Unlike some of its industry peers, Chubb made an underwriting profit in 2017, reporting a combined ratio of 94.7%, up from 88.8% in 2016. This, despite the impact of three North Atlantic hurricanes (Harvey, Irma and Maria) in August through October of 2017.

In 2017 Q3, Chubb “began to achieve flat–to–modestly-positive rate change, but we paid a price in terms of new business and the retention of some customers as the market simply didn’t follow along,” Greenberg wrote.

Asked to elaborate by Canadian Underwriter, a company spokesperson declined to comment further, but suggested company officials may go into more detail on April 25 at Chubb’s Q1 earnings conference.

Greenberg’s comments come within weeks of some major Canadian P&C insurers – Intact and Aviva among them – reporting they are raising auto insurance rates in Canada.

Intact recently said it is “prepared to lose market share” in personal auto if customers take their business elsewhere instead of paying higher premiums.

“Frankly, our industry has been operating with inadequate pricing for too long,” Greenberg wrote in Chubb’s annual report. “Steadily rising loss costs and a more difficult risk environment in some areas added to the industry’s deteriorating results.”

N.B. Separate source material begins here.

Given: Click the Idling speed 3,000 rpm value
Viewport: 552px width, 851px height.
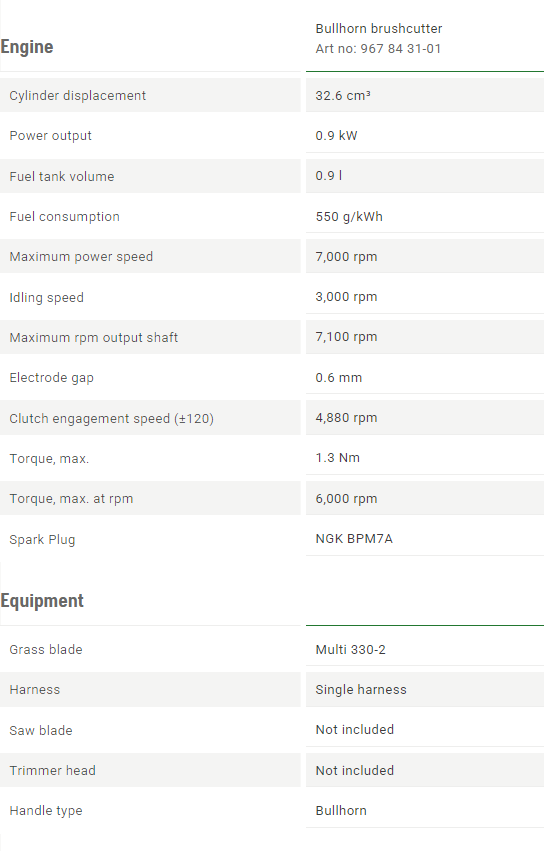Looking at the screenshot, I should 346,297.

With the massive losses to the industry from the hurricanes, prices started firming in some areas, Greenberg wrote. The P&C industry “may now may be in a transition market where rates move in a meaningful and positive direction over time — although not in all classes and territories,” he added.

Industry wide, insured losses from natural catastrophes are estimated at more than US$135 billion for 2017, Greenberg noted.

Chubb reported its pre–tax net catastrophe losses were US$2.7 billion in 2017, compared to US$1.1 billion in 2016.

Those numbers were released in February but Chubb tweeted April 5 that it posted the full annual report on its website.

“There was no crying or hand–wringing around here — the losses were within our risk management expectations, and insuring risk, including catastrophe risk, is the business we’re in,” Greenberg noted.